+++ Passage to read +++
Quick-Start Guide To Gardening in 5 Easy Steps

21 Apr

My first attempt at gardening was not fruitful. Nearly everything that I planted died within a few weeks.

The only plants that survived were some beautiful multi-colored impatiens planted in a shady spot under an oak tree in our front yard. These lovely lollipop flowers lasted about two weeks, until the deer discovered the tasty treat.

If you’re new to gardening and don’t know where to start, here are some key things I’ve discovered that will accelerate your learning and your enjoyment in your garden.

I purchased these newly-revived daisies on clearance for 75 cents each because they were near death. A little TLC and they are performing beautifully.

5 questions you should ask prior to planting anything:

What zone do I live in?

Geographies are categorized by zones, if you live in the U.S. The difference between one zone and another is determined by both the warmest and the coldest temperatures that particular region typically experiences in a given year, referred to as “plant hardiness”.
+++ Data shown +++
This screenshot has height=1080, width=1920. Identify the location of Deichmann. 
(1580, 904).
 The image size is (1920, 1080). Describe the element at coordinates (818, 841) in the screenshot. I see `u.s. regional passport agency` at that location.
+++
_Written request 1_:
From the gardening guide, extract the passage from "The only plants" to "do I live in?", copying it word for word.
_Written request 2_:
Answer these questions using the gardening guide.
(a) What kind of tree shaded the spot where the impatiens were planted?
(b) How much did each of the clearance daisies cost?
(c) Which two temperatures determine the difference between one zone and another?

_Task response 1_:
The only plants that survived were some beautiful multi-colored impatiens planted in a shady spot under an oak tree in our front yard. These lovely lollipop flowers lasted about two weeks, until the deer discovered the tasty treat.

If you’re new to gardening and don’t know where to start, here are some key things I’ve discovered that will accelerate your learning and your enjoyment in your garden.

I purchased these newly-revived daisies on clearance for 75 cents each because they were near death. A little TLC and they are performing beautifully.

5 questions you should ask prior to planting anything:

What zone do I live in?

_Task response 2_:
(a) An oak tree.
(b) 75 cents.
(c) The warmest and the coldest temperatures that the region typically experiences in a given year.